San FerminSan Fermin at Whelan’s, Wednesday 16th of April 2014

Hard to believe a few bored minds still bang on about “hipsters”. It’s the safe way of defining and deriding an audience for music that isn’t easily classifiable into post-punk revivalist or neo-folk or whatever else is hip-but-not-too-hip at the moment. San Fermin for their sins are such a band, who also get the label “baroque pop” stuck to them like cattle in a mart. If you have any accurate impression of what their music is like from those descriptions then you truly do deserve a soy latté.

Ellis Ludwig-Leone is the songwriter behind San Fermin, and his classically trained composing style makes use of a pop aesthetic to bridge two rather disparate forms of music-making. The extent to which he and his band succeeds at bridging this gap is the kind of question you would expect to be answered in a live setting.

Eight musicians step onto the Whelan’s stage, that is a drummer, a trumpet player, a saxman, an electric guitarist, a violinist/backup singer, Mr. Ludwig-Leone himself tucked away behind keys to the side of the stage, Allen Tate on shared vocals and in place of a conspicuously absent Rae Cassidy is Charlene Kaye, also on vocals. Quite a setup to be sure, Arcade Fire-esque in a way.

One thing that’s been said about San Fermin is that there are too many ideas in their music, and this is a fair criticism. Whereas Arcade Fire like to spread one idea out over the course of a seven minute song San Fermin try to squeeze loads of ideas into even less. So you have Tate expressing some sensitive emotion while Kaye does something complementary but the drummer is hammering away like mad and the sax is gone to funky-town while the keys are playing out a simple melody; and that’s only what half the band are doing.

Unlike Arcade Fire, where the music can reach points of lethargy due to repetitiveness, the main issue with San Fermin is we don’t know quite where to direct our attention. But it’s certainly not the worst problem to have, and it works incredibly well on a proper crowd-stunning ballad like Oh Darling, in which Tate’s familiar baritone sings a fugue to Kaye’s restrained and powerful pop singer vocals. When everything comes together in one forceful burst of energy as it does on Sonsick is when the band really justify their existence.
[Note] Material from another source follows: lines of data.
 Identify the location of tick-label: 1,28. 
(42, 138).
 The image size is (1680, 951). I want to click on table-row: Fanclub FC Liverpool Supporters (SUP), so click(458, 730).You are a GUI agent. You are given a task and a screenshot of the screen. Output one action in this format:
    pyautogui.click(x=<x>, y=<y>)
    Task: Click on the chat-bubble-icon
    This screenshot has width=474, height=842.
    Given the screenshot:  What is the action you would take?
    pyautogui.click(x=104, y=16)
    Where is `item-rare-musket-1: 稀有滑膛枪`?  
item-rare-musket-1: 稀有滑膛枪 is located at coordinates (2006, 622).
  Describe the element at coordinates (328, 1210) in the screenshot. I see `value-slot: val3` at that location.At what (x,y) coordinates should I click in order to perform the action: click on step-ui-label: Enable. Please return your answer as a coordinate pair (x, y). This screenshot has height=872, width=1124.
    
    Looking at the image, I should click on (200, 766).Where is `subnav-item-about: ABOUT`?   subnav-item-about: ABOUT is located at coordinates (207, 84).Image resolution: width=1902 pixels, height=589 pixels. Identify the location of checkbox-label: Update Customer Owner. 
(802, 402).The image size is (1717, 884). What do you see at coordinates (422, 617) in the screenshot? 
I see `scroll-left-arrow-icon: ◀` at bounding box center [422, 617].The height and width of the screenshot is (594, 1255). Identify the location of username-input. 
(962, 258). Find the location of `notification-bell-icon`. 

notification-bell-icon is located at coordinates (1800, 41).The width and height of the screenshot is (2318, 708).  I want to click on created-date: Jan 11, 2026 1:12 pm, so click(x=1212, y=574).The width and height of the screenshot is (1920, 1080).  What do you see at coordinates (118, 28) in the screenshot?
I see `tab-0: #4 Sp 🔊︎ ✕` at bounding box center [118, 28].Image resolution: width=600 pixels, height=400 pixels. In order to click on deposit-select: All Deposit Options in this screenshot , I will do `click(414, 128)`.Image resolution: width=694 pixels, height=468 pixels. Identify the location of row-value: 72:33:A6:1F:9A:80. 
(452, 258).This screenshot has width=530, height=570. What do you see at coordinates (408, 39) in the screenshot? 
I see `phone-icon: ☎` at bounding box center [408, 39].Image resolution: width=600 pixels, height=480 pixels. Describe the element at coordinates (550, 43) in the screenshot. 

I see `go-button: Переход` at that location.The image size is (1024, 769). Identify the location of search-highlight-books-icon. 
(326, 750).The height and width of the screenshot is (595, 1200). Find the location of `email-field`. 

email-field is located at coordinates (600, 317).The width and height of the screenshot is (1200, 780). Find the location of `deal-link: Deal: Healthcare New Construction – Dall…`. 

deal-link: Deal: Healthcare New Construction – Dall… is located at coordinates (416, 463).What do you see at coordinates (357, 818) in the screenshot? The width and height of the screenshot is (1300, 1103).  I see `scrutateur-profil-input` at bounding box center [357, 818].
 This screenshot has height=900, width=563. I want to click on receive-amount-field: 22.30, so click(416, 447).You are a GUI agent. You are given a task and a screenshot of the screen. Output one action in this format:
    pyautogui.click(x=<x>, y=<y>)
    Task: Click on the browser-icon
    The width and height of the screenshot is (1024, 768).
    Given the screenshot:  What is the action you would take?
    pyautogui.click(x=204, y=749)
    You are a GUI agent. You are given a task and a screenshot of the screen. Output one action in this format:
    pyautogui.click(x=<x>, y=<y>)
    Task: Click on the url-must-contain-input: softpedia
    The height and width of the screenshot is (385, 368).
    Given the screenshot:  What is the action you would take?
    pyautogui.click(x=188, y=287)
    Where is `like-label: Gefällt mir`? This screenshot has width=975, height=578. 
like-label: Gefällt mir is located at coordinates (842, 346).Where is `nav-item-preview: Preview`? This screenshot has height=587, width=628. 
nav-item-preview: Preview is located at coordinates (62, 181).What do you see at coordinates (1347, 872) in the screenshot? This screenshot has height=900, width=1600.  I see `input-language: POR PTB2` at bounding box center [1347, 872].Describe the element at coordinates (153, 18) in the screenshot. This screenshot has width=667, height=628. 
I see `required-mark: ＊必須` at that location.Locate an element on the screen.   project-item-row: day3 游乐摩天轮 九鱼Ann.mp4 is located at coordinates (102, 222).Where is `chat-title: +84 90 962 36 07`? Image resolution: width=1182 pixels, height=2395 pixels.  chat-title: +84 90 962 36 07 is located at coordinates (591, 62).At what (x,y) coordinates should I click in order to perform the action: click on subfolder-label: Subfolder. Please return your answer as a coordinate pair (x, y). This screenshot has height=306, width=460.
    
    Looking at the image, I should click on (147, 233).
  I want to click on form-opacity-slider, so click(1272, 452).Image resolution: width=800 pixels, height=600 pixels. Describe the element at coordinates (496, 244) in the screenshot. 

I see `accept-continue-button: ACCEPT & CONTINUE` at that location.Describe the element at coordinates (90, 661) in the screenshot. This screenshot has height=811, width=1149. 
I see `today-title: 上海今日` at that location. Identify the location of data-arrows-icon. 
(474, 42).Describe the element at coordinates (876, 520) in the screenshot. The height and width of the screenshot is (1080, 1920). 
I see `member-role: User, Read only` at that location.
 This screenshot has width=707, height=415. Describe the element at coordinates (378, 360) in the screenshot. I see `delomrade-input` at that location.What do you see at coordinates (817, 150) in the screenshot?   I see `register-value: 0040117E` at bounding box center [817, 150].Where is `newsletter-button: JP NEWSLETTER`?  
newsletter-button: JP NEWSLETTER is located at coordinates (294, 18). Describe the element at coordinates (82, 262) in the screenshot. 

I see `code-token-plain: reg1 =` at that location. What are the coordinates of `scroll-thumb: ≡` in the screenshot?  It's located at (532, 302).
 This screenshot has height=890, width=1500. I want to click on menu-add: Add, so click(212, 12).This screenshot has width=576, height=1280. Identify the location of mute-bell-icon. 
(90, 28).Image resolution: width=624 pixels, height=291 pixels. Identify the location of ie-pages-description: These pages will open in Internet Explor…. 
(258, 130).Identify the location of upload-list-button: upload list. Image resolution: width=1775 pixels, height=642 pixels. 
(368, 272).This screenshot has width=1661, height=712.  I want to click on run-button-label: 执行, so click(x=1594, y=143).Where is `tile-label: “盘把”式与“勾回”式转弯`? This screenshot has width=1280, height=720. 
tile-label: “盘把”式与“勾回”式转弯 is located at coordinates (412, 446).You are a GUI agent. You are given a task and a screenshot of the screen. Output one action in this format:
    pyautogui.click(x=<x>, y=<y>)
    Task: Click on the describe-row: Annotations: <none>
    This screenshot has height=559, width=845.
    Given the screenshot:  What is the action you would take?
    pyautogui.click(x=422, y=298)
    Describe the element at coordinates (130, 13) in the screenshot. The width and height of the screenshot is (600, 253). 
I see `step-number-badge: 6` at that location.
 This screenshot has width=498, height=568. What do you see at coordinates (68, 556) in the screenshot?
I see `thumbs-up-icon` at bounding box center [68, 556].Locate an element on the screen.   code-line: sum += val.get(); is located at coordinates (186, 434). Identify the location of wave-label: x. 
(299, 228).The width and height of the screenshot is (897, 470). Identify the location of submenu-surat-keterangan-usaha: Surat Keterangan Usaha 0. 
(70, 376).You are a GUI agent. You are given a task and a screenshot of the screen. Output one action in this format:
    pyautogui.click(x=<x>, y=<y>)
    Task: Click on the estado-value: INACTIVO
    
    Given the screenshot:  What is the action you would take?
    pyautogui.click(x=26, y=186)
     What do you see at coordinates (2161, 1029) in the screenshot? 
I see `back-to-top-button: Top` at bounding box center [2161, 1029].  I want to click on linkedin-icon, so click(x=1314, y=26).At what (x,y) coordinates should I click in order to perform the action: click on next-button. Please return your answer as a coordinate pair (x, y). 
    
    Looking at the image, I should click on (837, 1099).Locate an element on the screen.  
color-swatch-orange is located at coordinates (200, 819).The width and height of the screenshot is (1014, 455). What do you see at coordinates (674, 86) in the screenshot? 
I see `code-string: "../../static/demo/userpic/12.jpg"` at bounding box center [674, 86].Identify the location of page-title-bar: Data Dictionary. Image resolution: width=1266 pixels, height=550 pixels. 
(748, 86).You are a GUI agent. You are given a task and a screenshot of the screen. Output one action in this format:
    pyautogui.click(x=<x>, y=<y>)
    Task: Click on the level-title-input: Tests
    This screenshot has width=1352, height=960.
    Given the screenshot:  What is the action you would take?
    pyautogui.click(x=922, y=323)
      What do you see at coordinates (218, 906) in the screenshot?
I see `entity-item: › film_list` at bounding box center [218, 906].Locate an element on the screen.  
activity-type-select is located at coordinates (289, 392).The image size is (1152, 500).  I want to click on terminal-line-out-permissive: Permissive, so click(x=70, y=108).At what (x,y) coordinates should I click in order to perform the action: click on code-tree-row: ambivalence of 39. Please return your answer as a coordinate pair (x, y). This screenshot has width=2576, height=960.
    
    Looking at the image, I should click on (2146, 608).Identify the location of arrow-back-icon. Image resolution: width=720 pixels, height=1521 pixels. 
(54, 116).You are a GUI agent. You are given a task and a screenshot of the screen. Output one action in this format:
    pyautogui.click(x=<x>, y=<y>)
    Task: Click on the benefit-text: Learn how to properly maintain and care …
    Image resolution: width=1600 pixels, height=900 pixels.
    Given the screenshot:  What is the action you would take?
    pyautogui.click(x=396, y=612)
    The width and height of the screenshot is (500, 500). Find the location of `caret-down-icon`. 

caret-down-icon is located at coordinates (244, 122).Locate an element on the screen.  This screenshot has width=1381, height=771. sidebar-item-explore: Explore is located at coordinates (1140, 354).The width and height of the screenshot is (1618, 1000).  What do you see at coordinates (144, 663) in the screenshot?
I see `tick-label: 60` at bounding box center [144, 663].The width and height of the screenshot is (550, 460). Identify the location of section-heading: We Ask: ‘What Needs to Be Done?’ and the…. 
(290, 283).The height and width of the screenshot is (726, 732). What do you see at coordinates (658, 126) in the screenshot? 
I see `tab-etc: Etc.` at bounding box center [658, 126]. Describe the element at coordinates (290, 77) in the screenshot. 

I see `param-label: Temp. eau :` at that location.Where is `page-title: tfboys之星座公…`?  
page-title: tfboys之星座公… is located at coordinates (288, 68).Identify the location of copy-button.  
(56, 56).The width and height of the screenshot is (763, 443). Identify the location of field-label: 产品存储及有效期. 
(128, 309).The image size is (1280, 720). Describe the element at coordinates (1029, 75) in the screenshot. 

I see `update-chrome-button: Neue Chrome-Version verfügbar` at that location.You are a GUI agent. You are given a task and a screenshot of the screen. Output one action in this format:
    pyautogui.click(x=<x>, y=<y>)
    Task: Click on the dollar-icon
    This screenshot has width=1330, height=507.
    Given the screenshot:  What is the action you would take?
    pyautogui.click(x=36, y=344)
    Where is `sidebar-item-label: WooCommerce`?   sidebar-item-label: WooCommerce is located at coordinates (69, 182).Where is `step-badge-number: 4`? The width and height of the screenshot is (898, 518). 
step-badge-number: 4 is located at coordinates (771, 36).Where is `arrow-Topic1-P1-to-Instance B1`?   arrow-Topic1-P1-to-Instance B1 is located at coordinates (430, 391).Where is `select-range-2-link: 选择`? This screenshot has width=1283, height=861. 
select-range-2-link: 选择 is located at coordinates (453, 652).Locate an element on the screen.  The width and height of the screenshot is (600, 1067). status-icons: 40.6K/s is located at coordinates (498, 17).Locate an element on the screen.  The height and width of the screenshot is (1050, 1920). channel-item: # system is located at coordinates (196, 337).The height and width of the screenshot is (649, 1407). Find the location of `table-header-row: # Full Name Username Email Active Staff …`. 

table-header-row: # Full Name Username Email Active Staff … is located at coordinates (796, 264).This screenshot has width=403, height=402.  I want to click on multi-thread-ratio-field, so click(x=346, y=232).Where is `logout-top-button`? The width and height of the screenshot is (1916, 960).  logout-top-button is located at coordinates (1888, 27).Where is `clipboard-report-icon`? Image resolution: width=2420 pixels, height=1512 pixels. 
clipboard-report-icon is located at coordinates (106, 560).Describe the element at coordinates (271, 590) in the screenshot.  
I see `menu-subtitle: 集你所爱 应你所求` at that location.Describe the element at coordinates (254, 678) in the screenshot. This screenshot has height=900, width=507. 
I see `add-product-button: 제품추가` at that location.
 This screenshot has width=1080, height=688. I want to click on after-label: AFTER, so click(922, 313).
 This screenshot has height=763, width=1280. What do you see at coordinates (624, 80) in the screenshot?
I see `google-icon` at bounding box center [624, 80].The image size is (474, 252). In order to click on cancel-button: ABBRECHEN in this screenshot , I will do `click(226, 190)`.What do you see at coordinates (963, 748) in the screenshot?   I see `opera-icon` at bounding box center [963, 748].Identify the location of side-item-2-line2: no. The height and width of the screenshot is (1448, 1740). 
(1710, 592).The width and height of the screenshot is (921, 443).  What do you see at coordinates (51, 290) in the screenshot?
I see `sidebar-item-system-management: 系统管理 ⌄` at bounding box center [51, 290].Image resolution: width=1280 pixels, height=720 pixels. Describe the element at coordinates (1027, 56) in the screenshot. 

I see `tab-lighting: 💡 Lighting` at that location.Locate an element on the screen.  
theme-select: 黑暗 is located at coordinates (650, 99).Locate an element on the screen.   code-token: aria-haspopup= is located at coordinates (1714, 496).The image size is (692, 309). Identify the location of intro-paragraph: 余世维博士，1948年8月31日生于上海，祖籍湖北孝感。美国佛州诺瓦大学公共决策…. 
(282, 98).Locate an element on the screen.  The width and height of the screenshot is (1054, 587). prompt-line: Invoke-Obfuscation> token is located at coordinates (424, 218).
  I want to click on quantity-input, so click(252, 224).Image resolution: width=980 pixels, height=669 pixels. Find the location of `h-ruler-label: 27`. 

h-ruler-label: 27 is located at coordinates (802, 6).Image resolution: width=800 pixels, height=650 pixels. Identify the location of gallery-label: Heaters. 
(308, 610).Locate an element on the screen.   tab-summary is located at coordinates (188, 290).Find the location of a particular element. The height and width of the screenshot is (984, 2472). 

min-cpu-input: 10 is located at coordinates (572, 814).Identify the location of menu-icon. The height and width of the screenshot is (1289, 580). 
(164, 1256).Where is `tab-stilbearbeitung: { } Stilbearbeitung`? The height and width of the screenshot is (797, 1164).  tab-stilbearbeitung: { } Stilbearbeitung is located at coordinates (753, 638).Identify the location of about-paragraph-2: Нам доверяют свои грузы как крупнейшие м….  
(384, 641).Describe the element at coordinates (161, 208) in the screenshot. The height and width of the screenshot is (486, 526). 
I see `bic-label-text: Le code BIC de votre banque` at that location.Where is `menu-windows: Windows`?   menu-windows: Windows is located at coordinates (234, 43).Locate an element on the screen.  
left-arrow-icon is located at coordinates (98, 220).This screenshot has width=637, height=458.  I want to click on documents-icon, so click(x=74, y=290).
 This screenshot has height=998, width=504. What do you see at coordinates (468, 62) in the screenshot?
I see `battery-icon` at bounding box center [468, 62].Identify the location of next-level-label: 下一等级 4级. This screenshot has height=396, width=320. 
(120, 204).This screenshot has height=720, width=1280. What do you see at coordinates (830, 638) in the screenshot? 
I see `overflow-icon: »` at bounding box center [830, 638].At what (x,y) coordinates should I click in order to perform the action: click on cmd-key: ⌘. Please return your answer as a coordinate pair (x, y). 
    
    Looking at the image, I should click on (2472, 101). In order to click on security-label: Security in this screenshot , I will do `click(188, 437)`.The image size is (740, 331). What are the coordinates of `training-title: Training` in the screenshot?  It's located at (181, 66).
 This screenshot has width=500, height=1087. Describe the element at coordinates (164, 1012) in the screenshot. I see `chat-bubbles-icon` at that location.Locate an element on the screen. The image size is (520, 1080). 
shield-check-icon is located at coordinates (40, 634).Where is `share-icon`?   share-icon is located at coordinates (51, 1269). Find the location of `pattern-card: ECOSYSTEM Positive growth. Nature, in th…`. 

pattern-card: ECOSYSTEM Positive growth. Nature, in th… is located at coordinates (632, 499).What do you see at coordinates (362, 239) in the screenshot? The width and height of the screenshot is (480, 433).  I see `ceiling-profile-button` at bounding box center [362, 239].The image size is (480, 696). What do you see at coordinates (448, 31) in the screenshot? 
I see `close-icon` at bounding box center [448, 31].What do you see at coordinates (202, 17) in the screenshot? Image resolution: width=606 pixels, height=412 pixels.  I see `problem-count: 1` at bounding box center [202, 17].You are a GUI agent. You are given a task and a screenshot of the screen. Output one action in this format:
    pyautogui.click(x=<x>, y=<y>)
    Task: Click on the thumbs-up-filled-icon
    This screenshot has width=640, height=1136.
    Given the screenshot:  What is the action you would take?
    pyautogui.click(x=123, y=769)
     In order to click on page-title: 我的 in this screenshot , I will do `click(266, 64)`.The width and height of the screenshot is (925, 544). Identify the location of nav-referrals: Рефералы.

Sonsick, their most popular song, comes fairly early in the set, but the worry that things might peak too soon are dispelled when they perform new song Parasites with a comparably affecting amount of energy. These moments are tempered by less engaging ones, particularly those that rely too heavily on Tate’s vocals for. As well as his unique voice is used on Oh Darling, it doesn’t have the range to be the main focus of the music for extended periods. This is perhaps Ludwig-Leone’s classical influence at work, as that kind of singing would be more at home in a National Concert Hall show perhaps.

But the bottom line is that San Fermin know how to get down. Once the trumpet and sax crank up and the drums are in full flight and the bodies onstage disappear below the heads and arms of the crowd you’d feel the full force of this show would be lost in a more austere setting. San Fermin want the best of both worlds, and while it might be hit-and-miss at times, they can rock it with the best of them when the mood strikes, and that’s good enough.